**Brief:**
Your answer should be every line of the records that contains the word "computer", copied as it stands.

─── Records provided

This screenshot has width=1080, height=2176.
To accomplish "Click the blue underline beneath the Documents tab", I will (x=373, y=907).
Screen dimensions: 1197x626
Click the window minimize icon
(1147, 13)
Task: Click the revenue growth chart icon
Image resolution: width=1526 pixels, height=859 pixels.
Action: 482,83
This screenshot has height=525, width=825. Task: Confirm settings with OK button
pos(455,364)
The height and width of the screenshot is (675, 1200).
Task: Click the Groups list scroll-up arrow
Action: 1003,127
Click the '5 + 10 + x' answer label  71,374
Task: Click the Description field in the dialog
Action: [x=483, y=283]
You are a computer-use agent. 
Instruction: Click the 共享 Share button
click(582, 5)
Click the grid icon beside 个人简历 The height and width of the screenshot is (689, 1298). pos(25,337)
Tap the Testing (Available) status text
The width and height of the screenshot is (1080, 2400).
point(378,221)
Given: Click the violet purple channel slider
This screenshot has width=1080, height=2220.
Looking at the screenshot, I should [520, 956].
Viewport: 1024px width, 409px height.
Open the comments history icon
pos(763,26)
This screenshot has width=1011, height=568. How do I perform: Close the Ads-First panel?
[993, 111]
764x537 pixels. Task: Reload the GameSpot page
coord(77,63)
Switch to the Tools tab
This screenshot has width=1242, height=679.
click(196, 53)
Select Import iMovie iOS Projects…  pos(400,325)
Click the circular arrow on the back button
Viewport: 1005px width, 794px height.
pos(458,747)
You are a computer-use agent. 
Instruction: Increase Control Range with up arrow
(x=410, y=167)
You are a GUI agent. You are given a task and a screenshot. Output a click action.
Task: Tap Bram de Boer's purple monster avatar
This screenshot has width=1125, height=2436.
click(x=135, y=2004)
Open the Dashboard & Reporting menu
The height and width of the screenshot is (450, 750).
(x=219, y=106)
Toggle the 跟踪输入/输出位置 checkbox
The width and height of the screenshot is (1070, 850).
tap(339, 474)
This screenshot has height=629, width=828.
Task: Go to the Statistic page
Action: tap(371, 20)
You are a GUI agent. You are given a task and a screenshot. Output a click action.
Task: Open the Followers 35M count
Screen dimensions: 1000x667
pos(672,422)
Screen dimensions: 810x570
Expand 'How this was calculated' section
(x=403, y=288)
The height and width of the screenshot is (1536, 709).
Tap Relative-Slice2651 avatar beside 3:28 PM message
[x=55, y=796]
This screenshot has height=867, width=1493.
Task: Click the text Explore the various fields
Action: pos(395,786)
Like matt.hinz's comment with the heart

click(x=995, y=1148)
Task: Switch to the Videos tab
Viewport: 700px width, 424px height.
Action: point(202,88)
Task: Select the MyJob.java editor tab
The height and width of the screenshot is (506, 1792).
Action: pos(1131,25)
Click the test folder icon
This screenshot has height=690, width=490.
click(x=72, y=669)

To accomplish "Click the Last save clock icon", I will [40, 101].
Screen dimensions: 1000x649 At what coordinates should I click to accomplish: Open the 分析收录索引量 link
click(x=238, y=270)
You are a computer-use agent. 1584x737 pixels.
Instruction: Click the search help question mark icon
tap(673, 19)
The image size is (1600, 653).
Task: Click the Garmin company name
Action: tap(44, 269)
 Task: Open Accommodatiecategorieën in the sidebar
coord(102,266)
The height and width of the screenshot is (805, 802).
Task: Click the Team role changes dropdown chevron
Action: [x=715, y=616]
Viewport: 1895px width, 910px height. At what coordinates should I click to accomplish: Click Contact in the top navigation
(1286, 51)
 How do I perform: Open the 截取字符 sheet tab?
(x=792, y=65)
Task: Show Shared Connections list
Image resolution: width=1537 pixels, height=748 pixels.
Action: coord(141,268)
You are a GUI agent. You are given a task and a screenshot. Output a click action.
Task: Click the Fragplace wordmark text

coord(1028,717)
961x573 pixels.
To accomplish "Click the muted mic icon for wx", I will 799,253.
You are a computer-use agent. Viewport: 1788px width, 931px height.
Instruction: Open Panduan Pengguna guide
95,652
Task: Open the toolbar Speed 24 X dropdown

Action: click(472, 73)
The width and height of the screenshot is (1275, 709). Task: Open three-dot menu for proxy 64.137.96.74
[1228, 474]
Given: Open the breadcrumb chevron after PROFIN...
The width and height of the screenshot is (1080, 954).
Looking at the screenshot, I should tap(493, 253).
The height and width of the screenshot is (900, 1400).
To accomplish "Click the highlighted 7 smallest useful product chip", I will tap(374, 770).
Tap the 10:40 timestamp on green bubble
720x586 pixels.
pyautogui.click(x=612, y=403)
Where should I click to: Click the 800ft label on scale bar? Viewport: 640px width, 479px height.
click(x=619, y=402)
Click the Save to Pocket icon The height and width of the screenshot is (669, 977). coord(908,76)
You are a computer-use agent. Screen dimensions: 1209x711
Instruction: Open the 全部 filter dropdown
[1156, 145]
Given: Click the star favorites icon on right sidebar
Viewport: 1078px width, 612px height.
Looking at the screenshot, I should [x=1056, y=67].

──────

**Output of the task:**
You are a computer-use agent. 
You are a computer-use agent. 
You are a computer-use agent. 1584x737 pixels.
You are a computer-use agent. Viewport: 1788px width, 931px height.
You are a computer-use agent. Screen dimensions: 1209x711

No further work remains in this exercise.